There are studies that show an association between septum pellucidum abnormalities (CSP and agenesis) and neuropsychiatric disorders. Literature that does exist mentions schizophrenia, affective psychosis, self-mutilation, developmental delays, atypical psychosis, and bipolar disorder as possible manifestations of brain pathologies. These diagnoses match with the interrelated functions of the septum pellucidum which are consciousness, sleep, emotional response to the environment, mental processes of self-maintenance, food-finding, sexuality, autonomic-vegetative adaptation modes for homeostasis, fight and flight, and species maintenance [1]. For instance, 77 patients with schizophrenia were studied and it was found that the larger the CSP, the higher the reported clinical symptom ratings [15]. In another study, 62 patients suffering from schizophrenia were compared to a control group and were found to have a higher prevalence of CSP [16]. A further study pointed out that a high prevalence of CSP has been reported in first episode psychoses with mood symptoms, bipolar mood disorders, and schizotypal personality disorders [17]. However, the studies reported also indicated other brain abnormalities such as agenesis of the corpus callosum. It is unclear in those cases the contributory role the other abnormalities played in the patients’ presentations. Future studies may be needed to compare patients with isolated septum pellucidum abnormalities with patients who have additional abnormalities in other brain areas.

Management and response of patients with structural brain abnormalities and associated neuropsychiatric conditions are lacking in the available literature. Of the few articles that mention any treatment, there is a fairly good psychiatric response rate with decreased symptoms when patients are treated with typical antipsychotics [6, 18].

Further research is encouraged to compare treatment outcomes in schizophrenic patients with structural brain abnormalities and patients without. CSP may play a crucial role in early neurodevelopmental wiring, predisposing the patient to neuropsychiatric behavior changes in the future.
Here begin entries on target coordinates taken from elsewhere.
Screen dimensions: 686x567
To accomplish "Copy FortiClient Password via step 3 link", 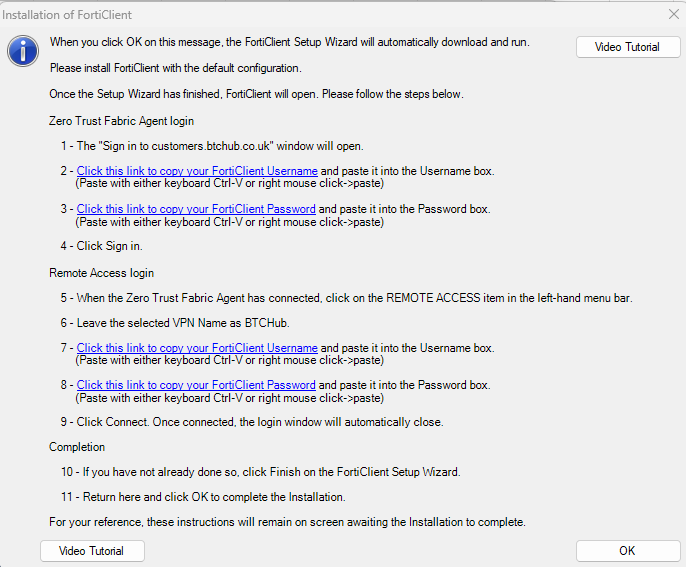I will [x=196, y=209].
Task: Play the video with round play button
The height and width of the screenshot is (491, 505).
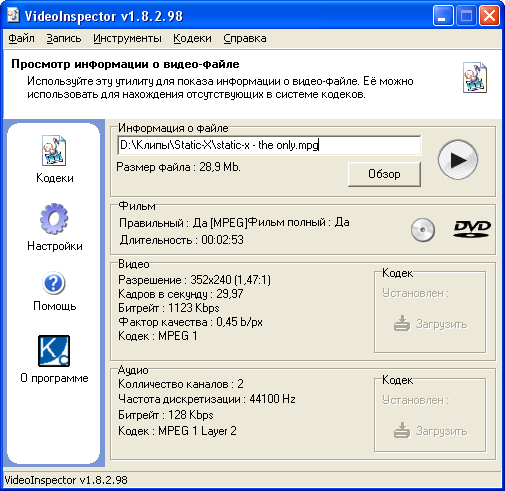Action: (458, 160)
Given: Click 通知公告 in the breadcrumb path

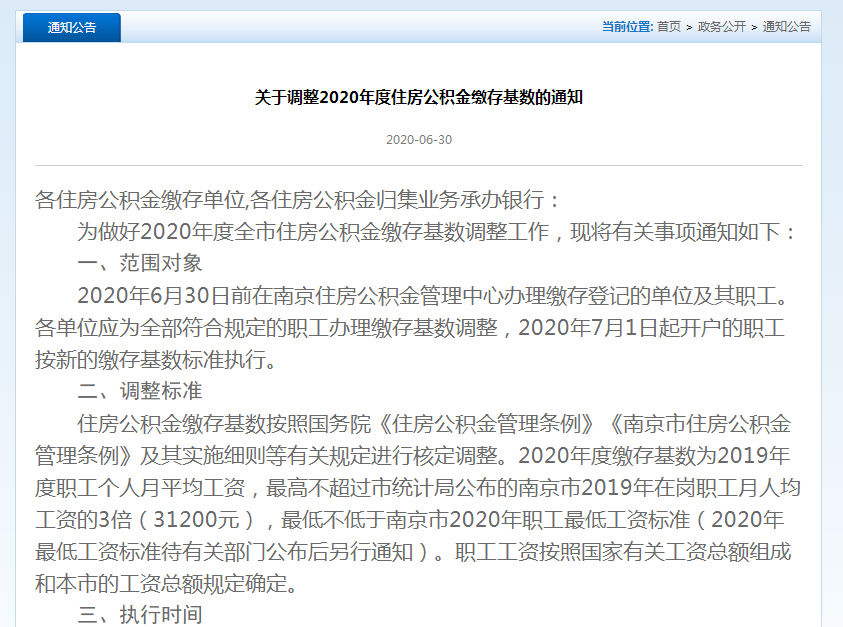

It is not clear whether septal pellucidum lesions or defects directly cause neuropsychiatric disorders or are merely coexisting pathologies.

4. Conclusion

Our case report indicates the symptoms of mood disturbances and psychosis as seen in the criteria for a diagnosis of Unspecified Schizophrenia Spectrum and Other Psychotic Disorder [19]. Similar symptoms in patients with incidental findings of isolated septum pellucidum abnormalities can present similarly to patients with septum pellucidum abnormalities and additional brain imaging findings such as agenesis of the corpus callosum. Future studies may be needed to compare symptoms of patients with septum pellucidum abnormalities isolated and patients with septum pellucidum abnormalities and other findings.

The patient’s consent was obtained.

Conflicts of Interest

The authors have no conflicts of interest to declare.

Authors’ Contributions

All authors have participated in the procurement of this document and agree with the submitted case report.